Exercise goal. From the line that contains "Task: Go to page 1 in Stránky" down to the final line below, please repeat each line exactly and nothing more, with no pictures.

Records to process.
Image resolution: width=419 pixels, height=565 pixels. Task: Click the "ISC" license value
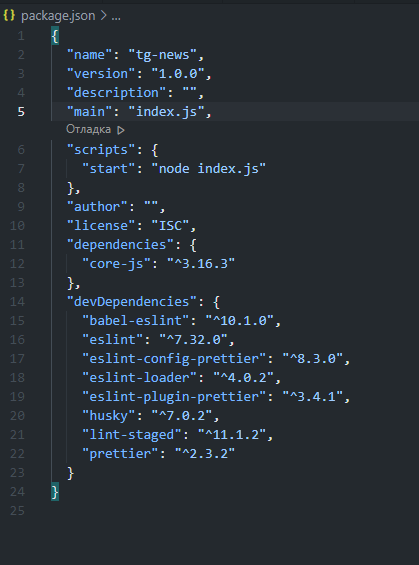point(170,226)

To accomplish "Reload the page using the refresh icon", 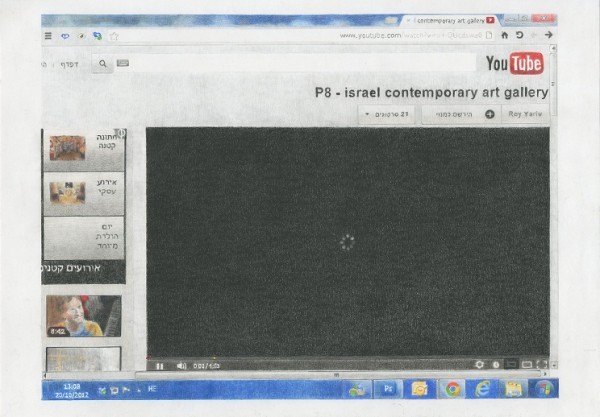I will click(x=519, y=35).
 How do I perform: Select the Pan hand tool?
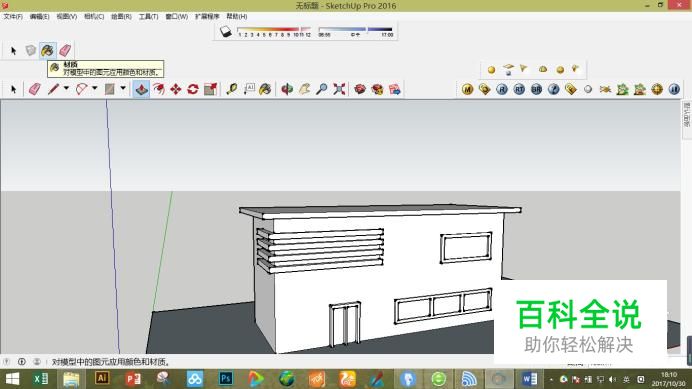tap(305, 89)
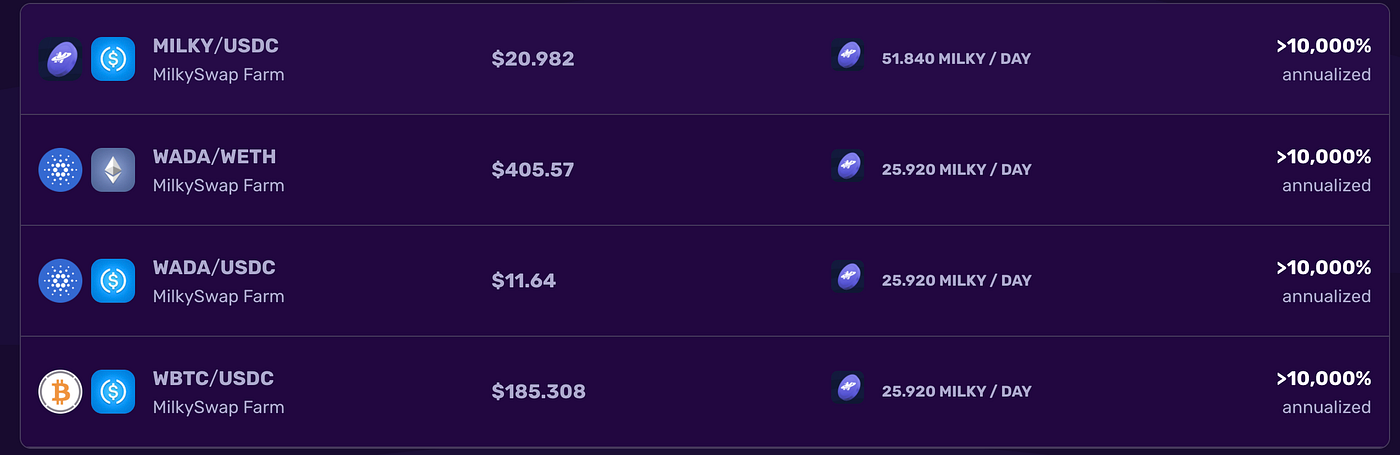Click 25.920 MILKY / DAY in WADA/USDC row
Screen dimensions: 1400x455
point(956,281)
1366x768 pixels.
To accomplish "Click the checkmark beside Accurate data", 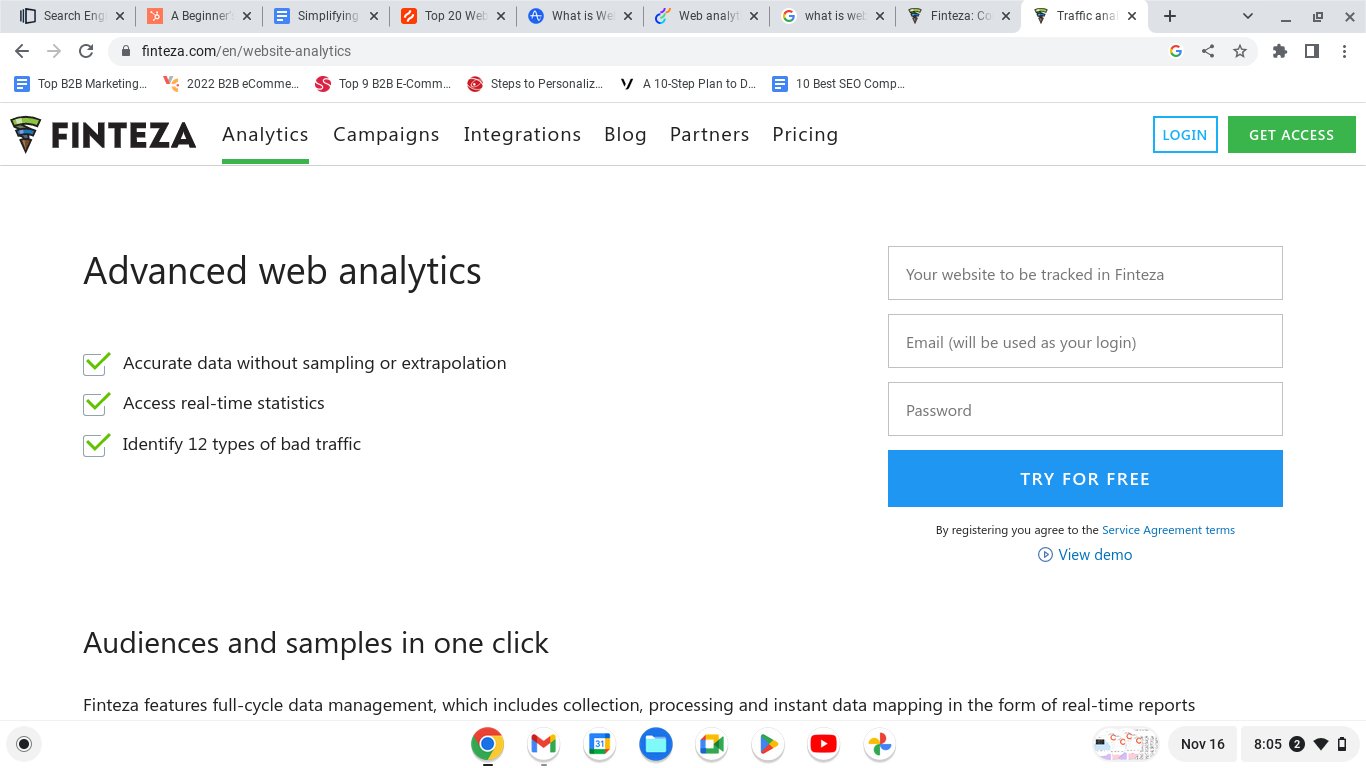I will click(x=95, y=363).
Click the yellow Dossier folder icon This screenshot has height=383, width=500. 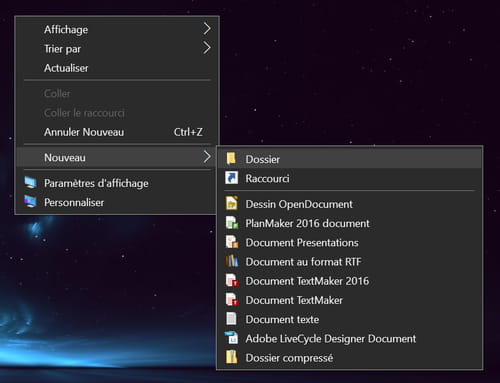point(231,158)
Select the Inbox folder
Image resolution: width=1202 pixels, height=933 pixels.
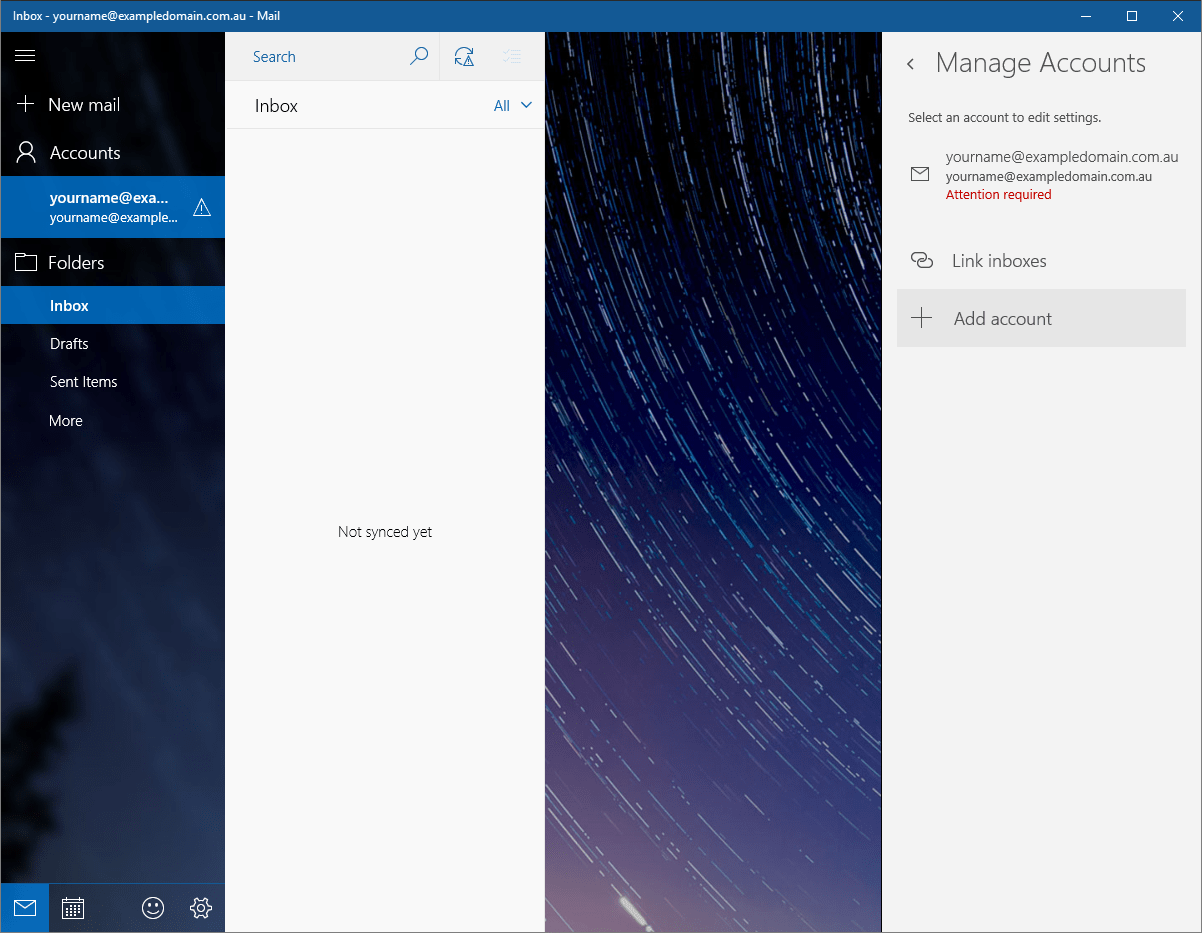[70, 306]
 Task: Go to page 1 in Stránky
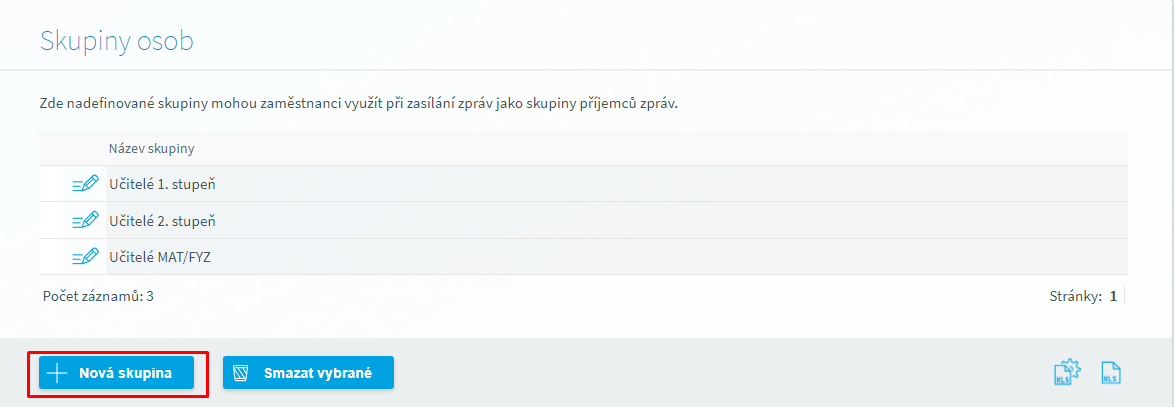(x=1113, y=296)
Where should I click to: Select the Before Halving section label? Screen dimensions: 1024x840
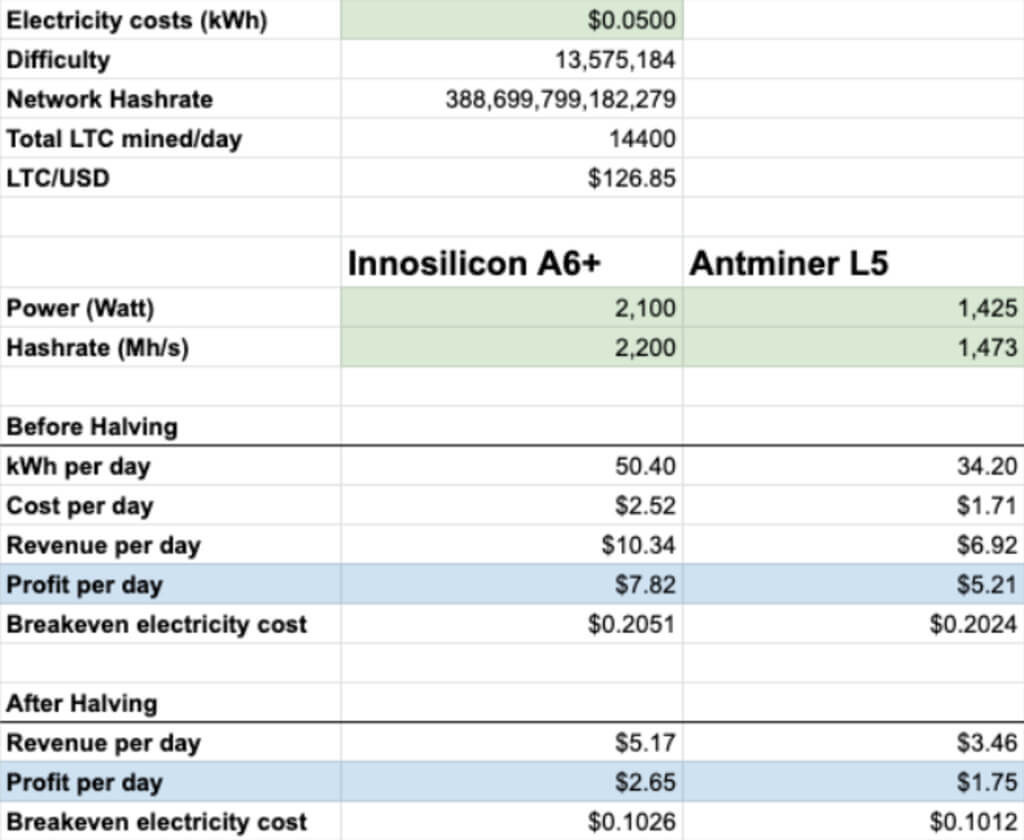tap(92, 427)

Solution to this exercise.
 Task: Go to page 1 in Stránky
(x=1113, y=296)
Where should I click to: Select the Before Halving section label? Screen dimensions: 1024x840
tap(92, 427)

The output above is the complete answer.